[[ RECORDS FOR THIS TASK, beginning ]]
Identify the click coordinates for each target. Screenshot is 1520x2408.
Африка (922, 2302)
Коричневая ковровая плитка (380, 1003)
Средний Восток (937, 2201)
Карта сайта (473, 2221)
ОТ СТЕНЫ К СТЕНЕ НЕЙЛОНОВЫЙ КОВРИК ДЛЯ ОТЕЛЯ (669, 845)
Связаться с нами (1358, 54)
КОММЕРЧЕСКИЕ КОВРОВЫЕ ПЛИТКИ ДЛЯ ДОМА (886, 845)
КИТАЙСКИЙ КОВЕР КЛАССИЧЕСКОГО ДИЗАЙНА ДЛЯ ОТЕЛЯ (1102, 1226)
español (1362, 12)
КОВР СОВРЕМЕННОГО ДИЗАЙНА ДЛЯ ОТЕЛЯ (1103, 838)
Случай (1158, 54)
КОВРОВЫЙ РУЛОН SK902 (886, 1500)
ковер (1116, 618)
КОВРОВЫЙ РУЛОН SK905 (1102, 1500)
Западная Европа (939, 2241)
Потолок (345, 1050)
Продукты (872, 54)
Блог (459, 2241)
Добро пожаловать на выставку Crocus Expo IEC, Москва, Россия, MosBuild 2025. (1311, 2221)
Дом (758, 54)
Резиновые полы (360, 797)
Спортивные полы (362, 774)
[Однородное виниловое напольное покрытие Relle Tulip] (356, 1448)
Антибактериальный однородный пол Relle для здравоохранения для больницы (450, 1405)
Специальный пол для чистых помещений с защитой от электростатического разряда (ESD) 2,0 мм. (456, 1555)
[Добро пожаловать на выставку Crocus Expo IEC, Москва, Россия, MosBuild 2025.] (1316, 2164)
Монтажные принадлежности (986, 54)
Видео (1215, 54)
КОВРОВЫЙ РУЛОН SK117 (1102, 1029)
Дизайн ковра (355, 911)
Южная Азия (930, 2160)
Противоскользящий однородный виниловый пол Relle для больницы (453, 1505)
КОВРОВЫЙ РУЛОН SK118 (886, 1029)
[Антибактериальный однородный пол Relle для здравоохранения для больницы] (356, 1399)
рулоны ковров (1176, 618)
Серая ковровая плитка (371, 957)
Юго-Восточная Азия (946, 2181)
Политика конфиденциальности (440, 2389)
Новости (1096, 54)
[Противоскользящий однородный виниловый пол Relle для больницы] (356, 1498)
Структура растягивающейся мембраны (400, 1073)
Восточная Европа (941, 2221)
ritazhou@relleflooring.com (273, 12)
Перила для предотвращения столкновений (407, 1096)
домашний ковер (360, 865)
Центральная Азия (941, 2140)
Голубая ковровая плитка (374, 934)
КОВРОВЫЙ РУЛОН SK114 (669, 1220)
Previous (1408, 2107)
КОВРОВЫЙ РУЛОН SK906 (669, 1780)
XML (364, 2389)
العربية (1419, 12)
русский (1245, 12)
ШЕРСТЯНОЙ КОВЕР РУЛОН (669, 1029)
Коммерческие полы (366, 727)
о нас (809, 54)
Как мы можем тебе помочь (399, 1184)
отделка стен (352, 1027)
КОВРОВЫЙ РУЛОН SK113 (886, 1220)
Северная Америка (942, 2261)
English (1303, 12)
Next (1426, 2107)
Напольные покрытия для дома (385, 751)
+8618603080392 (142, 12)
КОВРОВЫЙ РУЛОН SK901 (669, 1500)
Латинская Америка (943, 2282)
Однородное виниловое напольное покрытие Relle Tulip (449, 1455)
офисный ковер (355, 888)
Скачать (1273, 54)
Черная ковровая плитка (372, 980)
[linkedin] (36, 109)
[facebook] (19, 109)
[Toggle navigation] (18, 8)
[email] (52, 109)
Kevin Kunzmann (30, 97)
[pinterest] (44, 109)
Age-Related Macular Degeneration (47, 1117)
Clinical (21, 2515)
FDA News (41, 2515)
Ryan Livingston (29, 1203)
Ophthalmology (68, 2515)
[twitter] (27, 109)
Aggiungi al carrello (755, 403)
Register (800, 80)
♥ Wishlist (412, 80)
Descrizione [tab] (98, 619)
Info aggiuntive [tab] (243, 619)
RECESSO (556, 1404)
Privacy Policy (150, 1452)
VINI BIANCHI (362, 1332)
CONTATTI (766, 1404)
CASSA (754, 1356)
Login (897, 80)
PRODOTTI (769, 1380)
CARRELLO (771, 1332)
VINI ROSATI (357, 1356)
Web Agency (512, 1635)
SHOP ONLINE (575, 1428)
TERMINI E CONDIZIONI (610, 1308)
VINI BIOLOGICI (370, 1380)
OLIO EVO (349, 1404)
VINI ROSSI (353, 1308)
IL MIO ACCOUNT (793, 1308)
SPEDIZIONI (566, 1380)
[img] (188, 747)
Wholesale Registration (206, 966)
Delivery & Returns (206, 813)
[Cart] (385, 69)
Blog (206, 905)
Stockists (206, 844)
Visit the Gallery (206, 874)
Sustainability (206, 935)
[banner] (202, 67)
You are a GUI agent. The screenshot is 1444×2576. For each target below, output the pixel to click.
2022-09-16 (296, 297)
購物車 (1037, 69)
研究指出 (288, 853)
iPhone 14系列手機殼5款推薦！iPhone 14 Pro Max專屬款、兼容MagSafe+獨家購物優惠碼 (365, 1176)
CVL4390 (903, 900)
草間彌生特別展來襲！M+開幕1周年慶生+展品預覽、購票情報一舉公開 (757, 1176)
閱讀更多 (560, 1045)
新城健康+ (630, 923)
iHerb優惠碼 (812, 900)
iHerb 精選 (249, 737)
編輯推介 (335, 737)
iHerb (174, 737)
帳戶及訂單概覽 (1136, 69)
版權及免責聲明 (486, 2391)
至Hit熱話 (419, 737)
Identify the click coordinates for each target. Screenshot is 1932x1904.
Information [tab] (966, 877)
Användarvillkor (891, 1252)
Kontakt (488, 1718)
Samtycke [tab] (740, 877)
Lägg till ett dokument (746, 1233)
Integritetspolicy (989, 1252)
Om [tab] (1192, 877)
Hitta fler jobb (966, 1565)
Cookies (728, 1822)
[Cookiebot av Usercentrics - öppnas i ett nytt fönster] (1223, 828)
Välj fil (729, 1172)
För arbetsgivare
[[ RECORDS FOR THIS TASK, end ]]
- **INSTRUCTIONS FOR THE TASK**:
Your answer must be an exact copy of all the entries.

- **OUTPUT FOR THIS TASK**:
Identify the click coordinates for each target. Screenshot is 1520x2408.
Африка (922, 2302)
Коричневая ковровая плитка (380, 1003)
Средний Восток (937, 2201)
Карта сайта (473, 2221)
ОТ СТЕНЫ К СТЕНЕ НЕЙЛОНОВЫЙ КОВРИК ДЛЯ ОТЕЛЯ (669, 845)
Связаться с нами (1358, 54)
КОММЕРЧЕСКИЕ КОВРОВЫЕ ПЛИТКИ ДЛЯ ДОМА (886, 845)
КИТАЙСКИЙ КОВЕР КЛАССИЧЕСКОГО ДИЗАЙНА ДЛЯ ОТЕЛЯ (1102, 1226)
español (1362, 12)
КОВР СОВРЕМЕННОГО ДИЗАЙНА ДЛЯ ОТЕЛЯ (1103, 838)
Случай (1158, 54)
КОВРОВЫЙ РУЛОН SK902 (886, 1500)
ковер (1116, 618)
КОВРОВЫЙ РУЛОН SK905 (1102, 1500)
Западная Европа (939, 2241)
Потолок (345, 1050)
Продукты (872, 54)
Блог (459, 2241)
Добро пожаловать на выставку Crocus Expo IEC, Москва, Россия, MosBuild 2025. (1311, 2221)
Дом (758, 54)
Резиновые полы (360, 797)
Спортивные полы (362, 774)
[Однородное виниловое напольное покрытие Relle Tulip] (356, 1448)
Антибактериальный однородный пол Relle для здравоохранения для больницы (450, 1405)
Специальный пол для чистых помещений с защитой от электростатического разряда (ESD) 2,0 мм. (456, 1555)
[Добро пожаловать на выставку Crocus Expo IEC, Москва, Россия, MosBuild 2025.] (1316, 2164)
Монтажные принадлежности (986, 54)
Видео (1215, 54)
КОВРОВЫЙ РУЛОН SK117 (1102, 1029)
Дизайн ковра (355, 911)
Южная Азия (930, 2160)
Противоскользящий однородный виниловый пол Relle для больницы (453, 1505)
КОВРОВЫЙ РУЛОН SK118 (886, 1029)
[Антибактериальный однородный пол Relle для здравоохранения для больницы] (356, 1399)
рулоны ковров (1176, 618)
Серая ковровая плитка (371, 957)
Юго-Восточная Азия (946, 2181)
Политика конфиденциальности (440, 2389)
Новости (1096, 54)
[Противоскользящий однородный виниловый пол Relle для больницы] (356, 1498)
Структура растягивающейся мембраны (400, 1073)
Восточная Европа (941, 2221)
ritazhou@relleflooring.com (273, 12)
Перила для предотвращения столкновений (407, 1096)
домашний ковер (360, 865)
Центральная Азия (941, 2140)
Голубая ковровая плитка (374, 934)
КОВРОВЫЙ РУЛОН SK114 (669, 1220)
Previous (1408, 2107)
КОВРОВЫЙ РУЛОН SK906 (669, 1780)
XML (364, 2389)
العربية (1419, 12)
русский (1245, 12)
ШЕРСТЯНОЙ КОВЕР РУЛОН (669, 1029)
Коммерческие полы (366, 727)
о нас (809, 54)
Как мы можем тебе помочь (399, 1184)
отделка стен (352, 1027)
КОВРОВЫЙ РУЛОН SK113 (886, 1220)
Северная Америка (942, 2261)
English (1303, 12)
Next (1426, 2107)
Напольные покрытия для дома (385, 751)
+8618603080392 (142, 12)
КОВРОВЫЙ РУЛОН SK901 (669, 1500)
Латинская Америка (943, 2282)
Однородное виниловое напольное покрытие Relle Tulip (449, 1455)
офисный ковер (355, 888)
Скачать (1273, 54)
Черная ковровая плитка (372, 980)
[linkedin] (36, 109)
[facebook] (19, 109)
[Toggle navigation] (18, 8)
[email] (52, 109)
Kevin Kunzmann (30, 97)
[pinterest] (44, 109)
Age-Related Macular Degeneration (47, 1117)
Clinical (21, 2515)
FDA News (41, 2515)
Ryan Livingston (29, 1203)
Ophthalmology (68, 2515)
[twitter] (27, 109)
Aggiungi al carrello (755, 403)
Register (800, 80)
♥ Wishlist (412, 80)
Descrizione [tab] (98, 619)
Info aggiuntive [tab] (243, 619)
RECESSO (556, 1404)
Privacy Policy (150, 1452)
VINI BIANCHI (362, 1332)
CONTATTI (766, 1404)
CASSA (754, 1356)
Login (897, 80)
PRODOTTI (769, 1380)
CARRELLO (771, 1332)
VINI ROSATI (357, 1356)
Web Agency (512, 1635)
SHOP ONLINE (575, 1428)
TERMINI E CONDIZIONI (610, 1308)
VINI BIOLOGICI (370, 1380)
OLIO EVO (349, 1404)
VINI ROSSI (353, 1308)
IL MIO ACCOUNT (793, 1308)
SPEDIZIONI (566, 1380)
[img] (188, 747)
Wholesale Registration (206, 966)
Delivery & Returns (206, 813)
[Cart] (385, 69)
Blog (206, 905)
Stockists (206, 844)
Visit the Gallery (206, 874)
Sustainability (206, 935)
[banner] (202, 67)
You are a GUI agent. The screenshot is 1444×2576. For each target below, output the pixel to click.
2022-09-16 (296, 297)
購物車 (1037, 69)
研究指出 (288, 853)
iPhone 14系列手機殼5款推薦！iPhone 14 Pro Max專屬款、兼容MagSafe+獨家購物優惠碼 (365, 1176)
CVL4390 (903, 900)
草間彌生特別展來襲！M+開幕1周年慶生+展品預覽、購票情報一舉公開 (757, 1176)
閱讀更多 (560, 1045)
新城健康+ (630, 923)
iHerb優惠碼 (812, 900)
iHerb 精選 (249, 737)
編輯推介 (335, 737)
iHerb (174, 737)
帳戶及訂單概覽 (1136, 69)
版權及免責聲明 (486, 2391)
至Hit熱話 (419, 737)
Identify the click coordinates for each target. Screenshot is 1932x1904.
Information [tab] (966, 877)
Användarvillkor (891, 1252)
Kontakt (488, 1718)
Samtycke [tab] (740, 877)
Lägg till ett dokument (746, 1233)
Integritetspolicy (989, 1252)
Om [tab] (1192, 877)
Hitta fler jobb (966, 1565)
Cookies (728, 1822)
[Cookiebot av Usercentrics - öppnas i ett nytt fönster] (1223, 828)
Välj fil (729, 1172)
För arbetsgivare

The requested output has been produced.